Of course, we all know that Topps was scrambling to get cards in their 1977 set to represent the two new Major League franchises that would start play that season, so it was an admirable job to get two full teams worth of players in there.
So this is more of a respectful task with time on our side, replacing the airbrushed photos Topps had on the cards.
It’s easy to forget the rather pedestrian career Vuckovich had leading up to his 1982 Cy Young Award when he led the Milwaukee Brewers to an American League title, eventually losing to the St.
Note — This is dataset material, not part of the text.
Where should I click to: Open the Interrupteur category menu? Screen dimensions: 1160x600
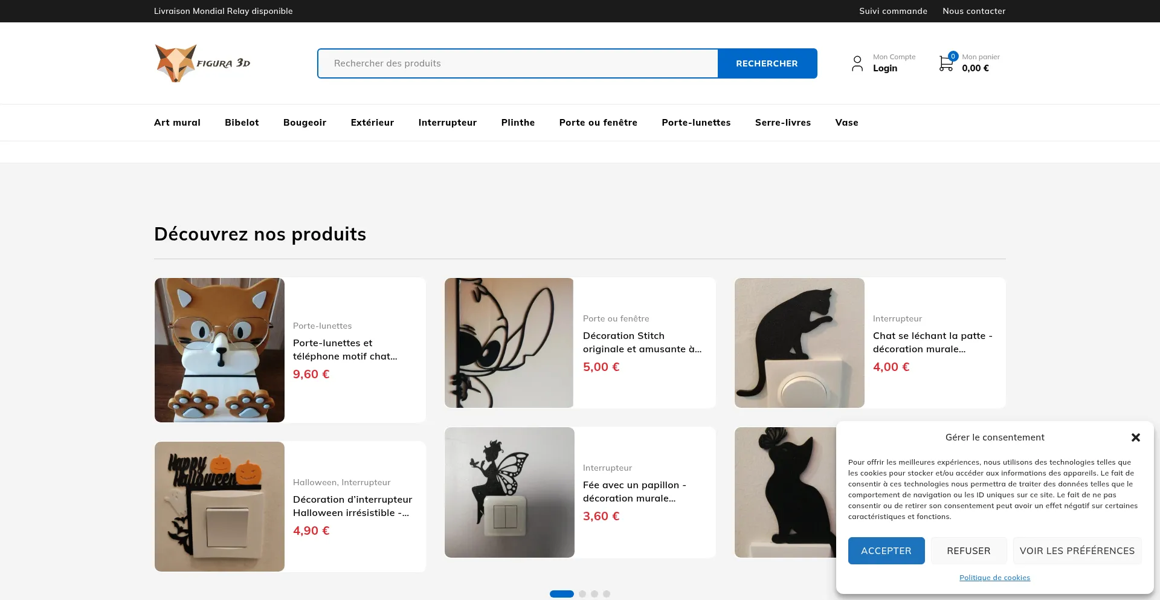[447, 123]
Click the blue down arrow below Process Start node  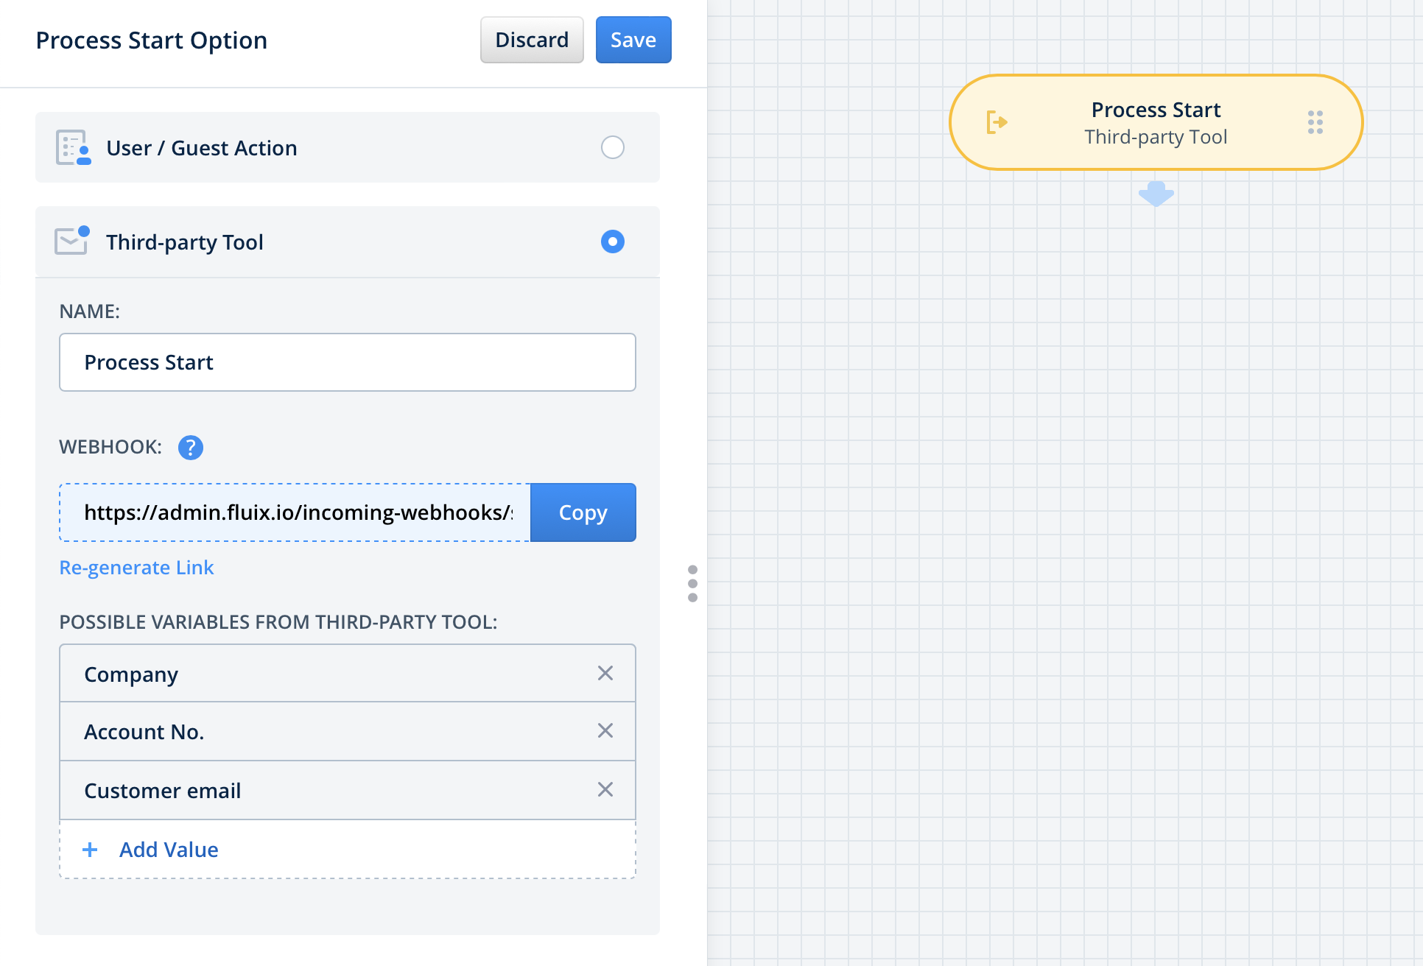[1156, 194]
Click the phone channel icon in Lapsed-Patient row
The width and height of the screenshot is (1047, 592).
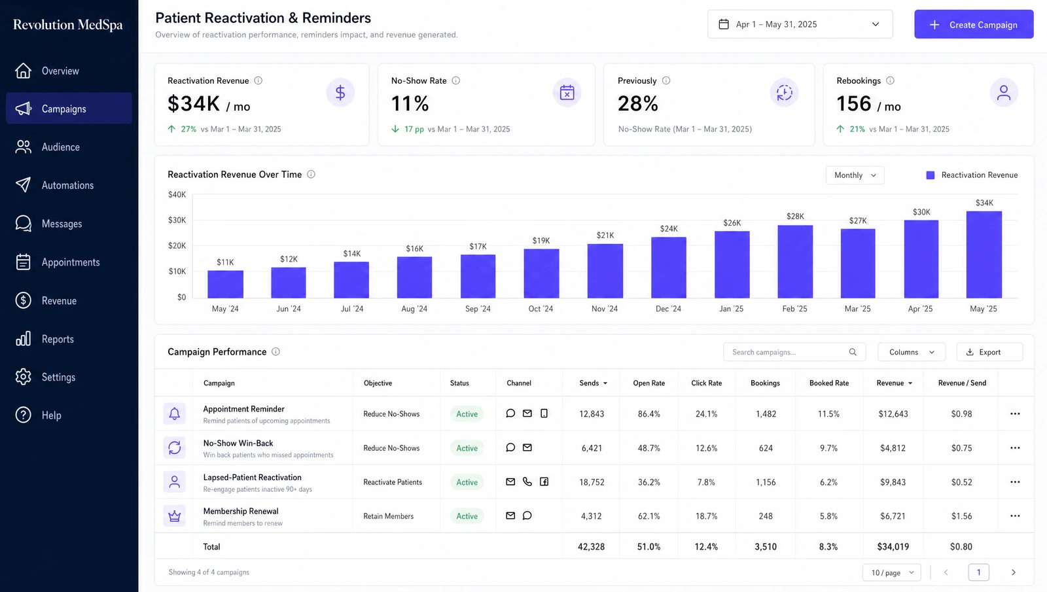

Louis Cardinals in the World Series.
Some may even question if Jim Palmer or even Dan Quisenberry were more worthy recipients of the award (I thought “Quiz” was ripped off three awards to be honest, from 1982 to 1984).
Nevertheless, Vuckovich had his high-point that season, going 18-6 with a 3.34 earned run average, beating out future Hall of Fame Orioles pitcher Palmer for the Cy Young honors.
Sadly for Vuckovich, however, he came up with arm troubles the following year and only appeared in three games before missing the entire 1984 season before returning in 1985, playing for two more seasons before retiring for good after the 1986 season.
He’d win only eight games after his award winning season, finishing with 93 career wins against 69 losses over 11-years and 286 appearances.